O conceito da Fórmula E não tem nada que saber: ao fim de semana, os bólides sofisticados, modernos e rápidos movidos pela pista (com apontamentos urbanos) a baterias elétricas fazem as delícias dos aficionados; à segunda-feira, as marcas contam que esses mesmos aficionados, impressionados com o que viram na véspera, corram ao stand mais próximo para comprarem um carro novo movido a energia ‘verde’.
A etapa dupla do mundial de Fórmula E no circuito Ricardo Tormo, em Valência (Espanha), não foi, porém, uma boa promoção para a modalidade… e muito menos para o mercado dos elétricos – e o português António Félix da Costa, campeão mundo em título, acabou por emergir (ou submergir) como protagonista involuntário de uma sucessão de acontecimentos que atribuiu características insólitas à última volta da corrida de sábado.
Félix da Costa preparava-se para levar o seu monolugar da DS Techeetah à vitória, após controlar a corrida da primeira à última curva, mas devido a uma mão cheia de acidentes e incidentes, muito por culpa da chuva que nesse dia caiu abundantemente naquela cidade do país vizinho, o safety car (conduzido pelo português Bruno Correia) foi chamado à ação por diversas vezes e, em cada uma delas, a direção da corrida decidiu retirar a cada piloto 5 kWh às baterias (com capacidade para 50 kWh) – uma das especificidades regulamentares desta modalidade.
Nem o mais experimentado adepto de Fórmula E esperaria a singularidade de acontecimentos que se seguiriam: meio pelotão a circular devagar e outro meio devagarinho. Na última volta, Félix da Costa foi de trambolhão em trambolhão do 1.º ao 7.º lugar, numa lista que contou para 12 concorrentes, enquanto os restantes 12 foram eliminados ou desclassificados por falta ou utilização excessiva de energia. Nyck de Vries (Mercedes) beneficiou das circunstâncias invulgares e alcançou uma vitória inesperada.
Troca de acusações No final, o piloto português era o rosto do desalento. E não poupou nas palavras: “Este não é, obviamente, o tipo de final que um adepto de desportos motorizados quer ver, independentemente do nome do vencedor”, afirmou. “Admito que sofri um duro golpe, difícil de engolir. Foi um dia perfeito, seja em pista seca ou à chuva, conseguimos alcançar tudo na perfeição antes de iniciarmos esta última volta, pelo que sim, dói muito”, admitiu.

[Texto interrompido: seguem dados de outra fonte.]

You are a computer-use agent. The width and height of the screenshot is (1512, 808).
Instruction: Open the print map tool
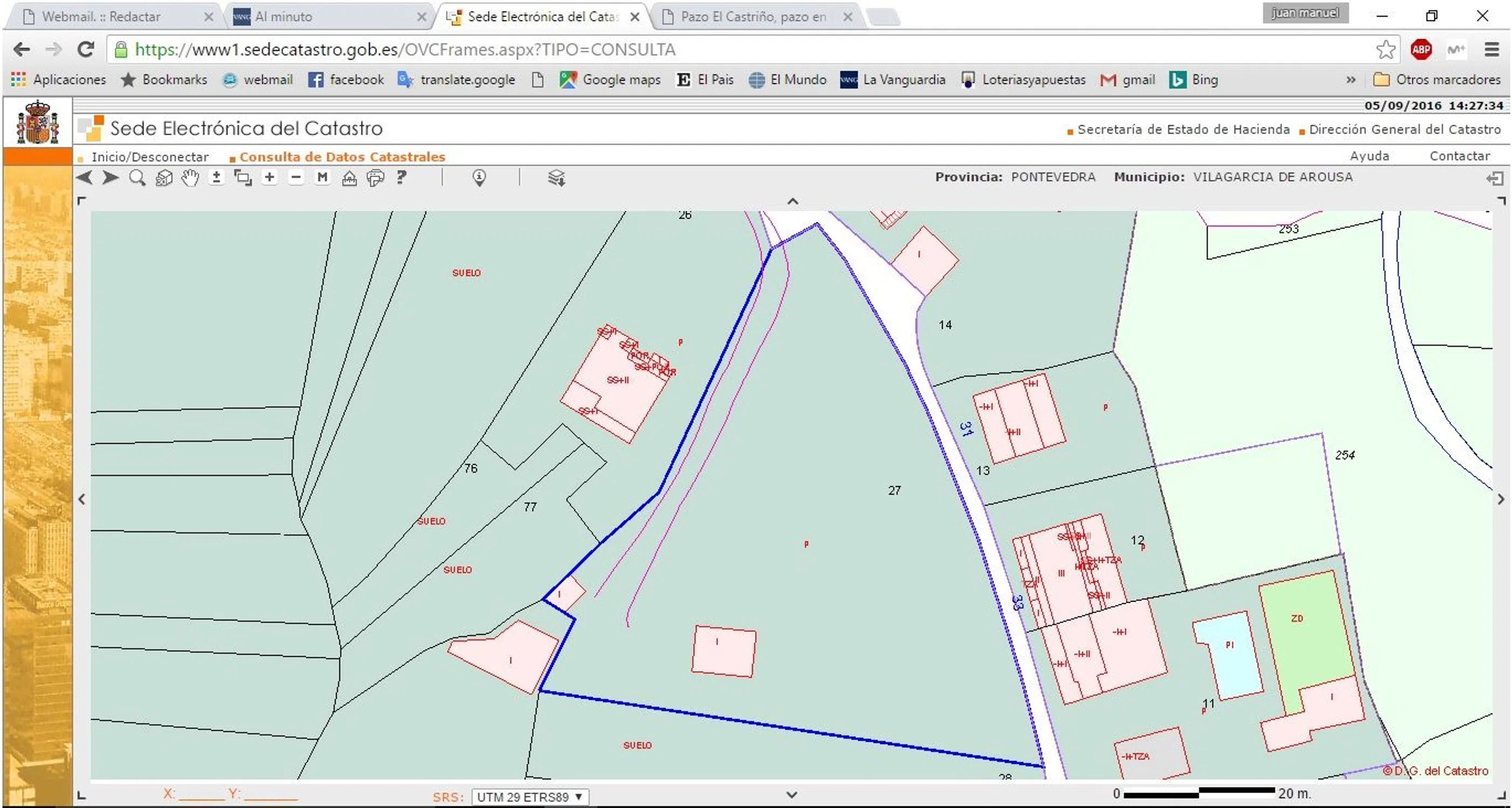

Também Thomas Chevaucher, o novo diretor da DS Performance, lamentou o desfecho: “É obviamente uma grande desilusão para nós porque os nossos carros mostraram-se muito eficientes (…) o António foi muito rápido na qualificação e muito eficiente na corrida. Este resultado não reflete a nossa força, sendo resultado de um mal-entendido entre o diretor de prova e os estrategas da equipa. Claro que o diretor de prova tem a opção de reduzir o volume de energia após uma neutralização com um safety car, mas não é uma obrigação (…) não esperávamos esta inapropriada retirada de energia. Este mal-entendido conduziu a esta situação lamentável”.
A direção da prova, no entanto, foi lesta a defender as regras da prova e a apresentar outra versão para o sucedido, atribuindo culpas a… Félix da Costa. “Sabemos que a gestão da energia é fundamental para o nosso campeonato e é claramente um desafio que todos temos de enfrentar (…) com certeza, a escolha do piloto líder [Félix da Costa] naquele momento mudou claramente as coisas para a maioria dos pilotos que tiveram uma abordagem menos conservadora do que os outros e atravessaram a linha de meta alguns segundos antes do fim do tempo [as corridas de Fórmula E são de 45 minutos e mais uma volta], o que acrescentou uma volta e mudou as circunstâncias para a maioria dos pilotos”, disse Frederic Bertrand, diretor de Fórmula E e projetos desportivos inovadores da FIA. Numa primeira reação as estas palavras, Félix da Costa disse “não poder aceitar isso”.
22.º na segunda corrida O fim de semana em Valência era o palco esperado para a primeira vitória do português ou, pelo menos, para a possibilidade deste relançar a sua candidatura ao bicampeonato, mas nada disso ocorreu. Ontem, as coisas não correram melhor e Félix da Costa fechou a etapa de Valência com um modesto 22.º lugar na segunda corrida (a vitória sorriu ao britânico Jake Dennis, da BMW). Ou seja, zero pontos no conjunto das mãos. Para esquecer.